I am coining the phrase “David Tepper moment” to refer to a time when what appears to be the obvious thing to do is the right thing to do. A moment when the correct action is “just that simple”.
I believe that yesterday was a David Tepper moment for gold stocks.
The Federal Reserve announced yesterday that they will be purchasing $40 million in mortgage backed securities (MBS) per month for an indefinite period of time. The indefinite period will be continue until employment shows a “sustained improvement” for 6 months. The Federal Reserve may add to its purchases with additional purchases of treasuries next year. And it was implied that an inflation rate above 2% would be tolerated for some time in order to let the economy gain momentum.
Yesterday I lightened up on my gold stocks in the morning, not wanting to be too long gold if the Fed decided to hold off on QE. But when the statement came out, I reacted quickly by buying positions in Aurizon Mines (AZK), Brigus Gold (BRD) and Lydian International (LYD). I also added to my position in OceanaGold (OGC) and at the end of the day, to Atna Resources (ATN).
I noticed that there were bigger moves in the large gold stocks, Newmont, Goldcorp, Agnico Eagle, than the smaller one’s I tend to favor. I think that is encouraging. That the large gold stocks moved confirms that the big money agrees that the scenario playing out is bullish of gold shares. The smaller stocks will catch up eventually.
To temper my enthusiasm, it is worth mentioning that this will be bad news for gold mining costs. Oil prices are rising; they hit $100/bbl this morning. And non-USD currencies are rising; this will hit producers outside of the United States. The Canadian dollar was at $US1.03 last I looked; this is going to eat into the margin of companies like Aurizon and Brigus.
Yet I am willing to bet that the cost increases will be outpaced in the next few months by the gains in the price of gold. I am also aware that even after the moves yesterday, you can buy stocks like Aurizon, Brigus and a host of other juniors at 20-40% discounts to where they were trading last summer.

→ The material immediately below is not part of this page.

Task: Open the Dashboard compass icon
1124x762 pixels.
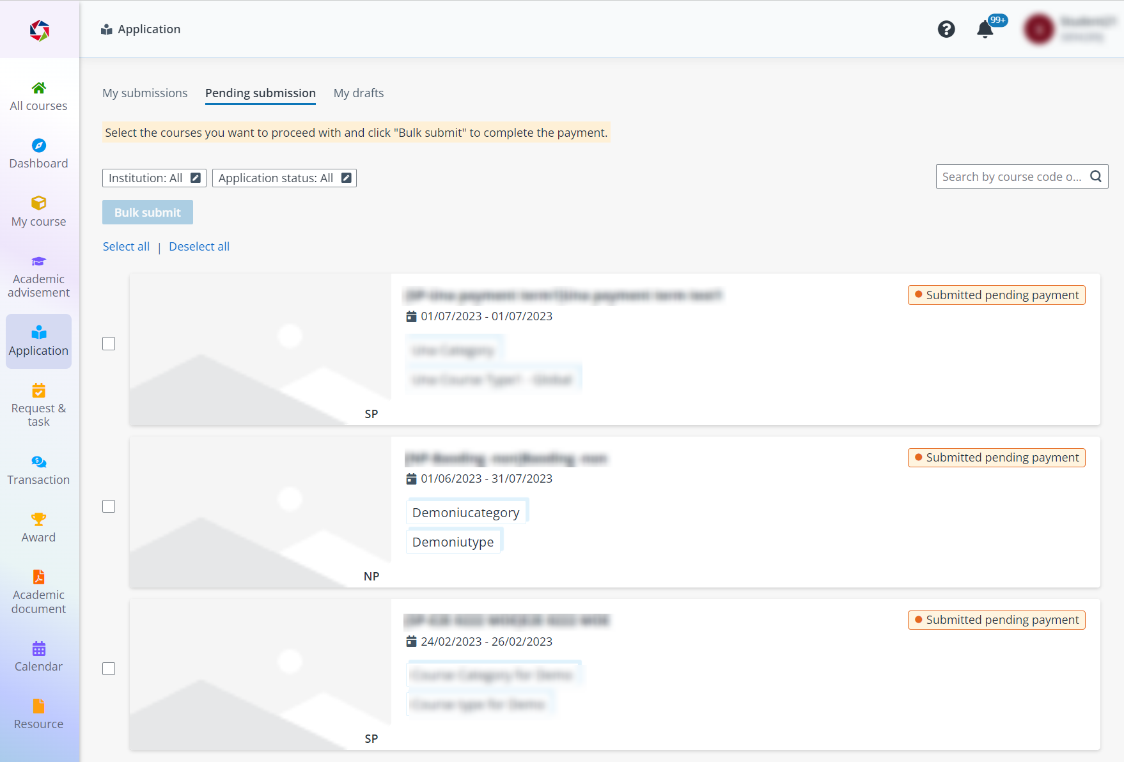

I would be interested in hearing other names that I should be looking at. In particular, I am not a huge fan of Aurizon Mines right now and would trade it out for another stock if a better producer can be recommended. I’d like a producer with reasonably low costs and with growth on the horizon, perferably growth that doesn’t appear to be fully priced in. I haven’t been looking closely at gold stocks for a number of months now, so I’m a little out of the loop with respect to what’s out there.